AIM OF THE EXERCISE → Write out again, word for word, the rows from the first one through the line holding "Action: [302, 250]", including both of them.

[Records in a dataset]
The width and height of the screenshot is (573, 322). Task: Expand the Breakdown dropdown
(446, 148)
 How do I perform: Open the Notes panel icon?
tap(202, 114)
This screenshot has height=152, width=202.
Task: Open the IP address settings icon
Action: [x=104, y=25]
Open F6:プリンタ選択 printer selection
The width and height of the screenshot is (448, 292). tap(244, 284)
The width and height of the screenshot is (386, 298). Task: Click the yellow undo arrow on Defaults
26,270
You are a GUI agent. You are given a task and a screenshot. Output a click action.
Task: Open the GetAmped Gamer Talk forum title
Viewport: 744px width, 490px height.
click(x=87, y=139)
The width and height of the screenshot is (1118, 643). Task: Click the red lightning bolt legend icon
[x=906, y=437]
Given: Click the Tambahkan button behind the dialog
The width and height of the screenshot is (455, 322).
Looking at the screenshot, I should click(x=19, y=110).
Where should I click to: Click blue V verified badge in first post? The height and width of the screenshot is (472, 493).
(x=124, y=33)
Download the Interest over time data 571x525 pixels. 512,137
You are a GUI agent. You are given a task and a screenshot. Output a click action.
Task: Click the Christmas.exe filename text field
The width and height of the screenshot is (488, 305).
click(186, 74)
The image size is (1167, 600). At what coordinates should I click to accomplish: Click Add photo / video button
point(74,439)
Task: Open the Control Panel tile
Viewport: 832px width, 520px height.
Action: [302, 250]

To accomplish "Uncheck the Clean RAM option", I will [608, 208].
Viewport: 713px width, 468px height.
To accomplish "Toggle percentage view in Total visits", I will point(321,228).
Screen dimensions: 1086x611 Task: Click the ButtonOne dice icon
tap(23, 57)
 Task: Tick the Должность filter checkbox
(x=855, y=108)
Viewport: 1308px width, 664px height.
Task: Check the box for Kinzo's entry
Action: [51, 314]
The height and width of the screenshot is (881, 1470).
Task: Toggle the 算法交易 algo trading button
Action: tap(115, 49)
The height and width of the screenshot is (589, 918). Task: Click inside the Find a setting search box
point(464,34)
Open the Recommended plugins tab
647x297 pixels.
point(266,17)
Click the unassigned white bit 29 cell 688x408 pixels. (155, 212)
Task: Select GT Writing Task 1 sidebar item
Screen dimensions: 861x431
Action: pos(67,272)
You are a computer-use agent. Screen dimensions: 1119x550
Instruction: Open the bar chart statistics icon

WRITTEN SOLUTION →
The width and height of the screenshot is (573, 322). Task: Expand the Breakdown dropdown
(446, 148)
 How do I perform: Open the Notes panel icon?
tap(202, 114)
This screenshot has height=152, width=202.
Task: Open the IP address settings icon
Action: [x=104, y=25]
Open F6:プリンタ選択 printer selection
The width and height of the screenshot is (448, 292). tap(244, 284)
The width and height of the screenshot is (386, 298). Task: Click the yellow undo arrow on Defaults
26,270
You are a GUI agent. You are given a task and a screenshot. Output a click action.
Task: Open the GetAmped Gamer Talk forum title
Viewport: 744px width, 490px height.
click(x=87, y=139)
The width and height of the screenshot is (1118, 643). Task: Click the red lightning bolt legend icon
[x=906, y=437]
Given: Click the Tambahkan button behind the dialog
The width and height of the screenshot is (455, 322).
Looking at the screenshot, I should click(x=19, y=110).
Where should I click to: Click blue V verified badge in first post? The height and width of the screenshot is (472, 493).
(x=124, y=33)
Download the Interest over time data 571x525 pixels. 512,137
You are a GUI agent. You are given a task and a screenshot. Output a click action.
Task: Click the Christmas.exe filename text field
The width and height of the screenshot is (488, 305).
click(186, 74)
The image size is (1167, 600). At what coordinates should I click to accomplish: Click Add photo / video button
point(74,439)
Task: Open the Control Panel tile
Viewport: 832px width, 520px height.
Action: [302, 250]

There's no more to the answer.